I know, this is a special section and I am not the programmer or the Linux expert you are looking for but… here it is my story against a spammer!
When I was more or less 18 I had a dream: to write good books and… well, that story you all know. It’s a long way and we’ve created Yareah Magazine for many reasons that I won’t explain here for time reasons. Three months ago, and because of the visits and a bad company, we had to change to a private server in NYC to continue with the magazine. We have more visits now but we needed something important: a Linux expert. Most of the private servers use Linux to work –it works great, there’s no complaint in this new server- but a private server is… how to express it? Well, you need computing studies to manage the command line prompt. I knew Linux and I used it when I was 20, even compiling the sources in the Gentoo distro-if you don’t know, Linux has many distributions, you can choose which you like.
I created the server with Apache, Postfix, Bind-9 (this is a domain name server) and, when I have it, I had to call a real PC expert who tried to help me. He didn’t find the solution by himself but, together, we could get the server up that afternoon. The things were good during two months. I could even write some articles for the magazine and I thought my life would be like a writer’s life –I mean: write to 9, whiskey every night and get back again and again- but no… You have found a real problem when you have a dedicated server: there are many malicious characters out there and I’m not talking about a Dickens’ tale.

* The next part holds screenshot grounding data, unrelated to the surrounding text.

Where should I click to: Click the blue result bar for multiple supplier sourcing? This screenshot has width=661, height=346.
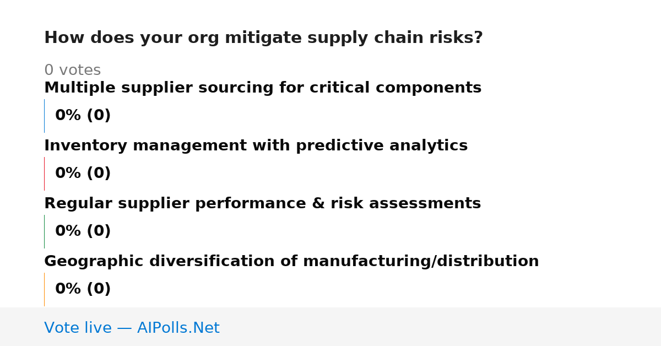pyautogui.click(x=44, y=116)
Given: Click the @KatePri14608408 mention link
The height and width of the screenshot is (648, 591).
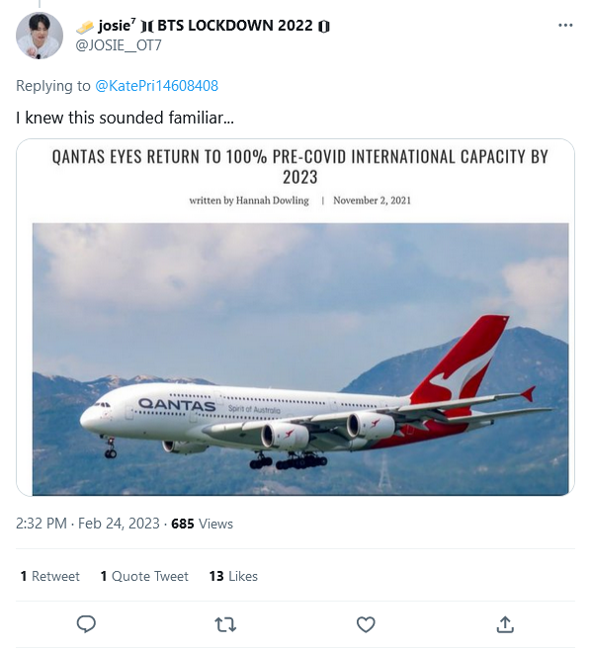Looking at the screenshot, I should 156,86.
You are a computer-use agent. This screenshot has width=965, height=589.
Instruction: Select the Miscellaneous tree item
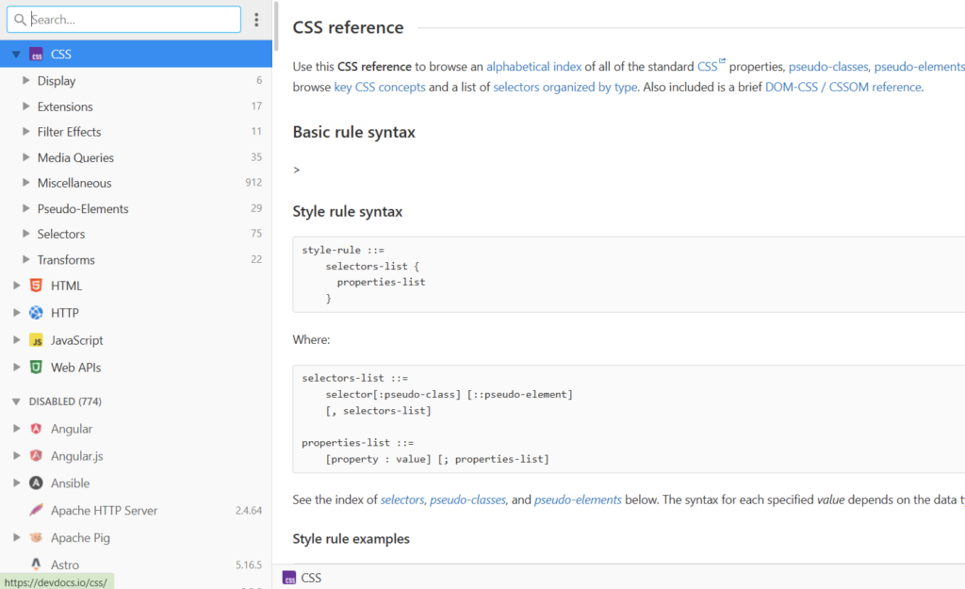74,183
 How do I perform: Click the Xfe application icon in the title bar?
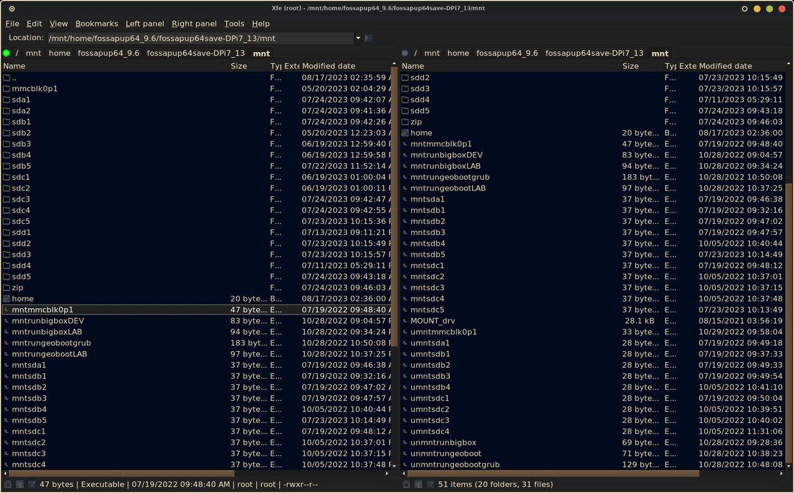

A script is a little program with orders –remember, I’m not an expert, if you are you can call me, it’s no offense- that can execute like a loop, and this is exactly what this happy character did. The server advise me that my server was sending phishing –talking in the simple way: spam, no desired emails to many institutions and websites. But when I am talking about Spam you can imagine ten… maybe twenty emails. No, I am talking about, in the three first ours of the infection, my server was collapsed and I had one partition full –this is to prevent precisely this.
If you are on my same frame of mind:
1.- Stop immediately the email server (postfix in my case, you know /etc/init.d/postfix stop) and this will prevent to continue emailing. I am writing this in calm, but take notice that when I received the complaints I began to get crazy, thinking about jail, FBI and stupid things like those. This is important: stop the postfix (or exim4, the default email server in Debian, I had to change it).
2.- (Very important): Calm, calm, calm. If you aren’t an expert, it doesn’t mind. Actually, the jails are comfortable places and you can even survive for two or… even three years!
3.- It exists a program called maldet. I love it. In ten minutes it found the error and it deleted it. It’s very easy to install from command prompt. Here is how to install it via SSH: http://www.hostingdiscussion.com/essential-software-control-panels/28710-how-install-maldet.html
4.- Clean the server. I am not still sure if I need to clean the server or I need to maintain the data. It’s a legal issue. I recommend you inform about it if you have the same problem.
5.- WordPress CHMOD. Very important. I was attacked because I have a misconfiguration in my permissions. Then, the hacker (or whatever you can call it) introduced a malicious code in my sever and the php code began to execute and created the chaos. 664 for files, 775 for folders I can remember. (Check it first, please).
6.- If you are not a Linux expert and your site is little… continue with your life. I don’t like these kind of messes. I am beginning to hate computers since that.
7.- Check the postfix permissions and configure it correctly. My second fault was there. There are many great guides on the web.
8.- Check that you have installed and configured clamAV and spamassasin. They are very important.
9.- Read Yareah Magazine. It won’t help you in your inter-galactic fighting but… I promise it’s much funnier than Linux programming.
Have a great day, YM friends!
NOTE: I know everybody loves hackers because they are cool and Lisbeth Salander is great. I’m just talking about a spammer.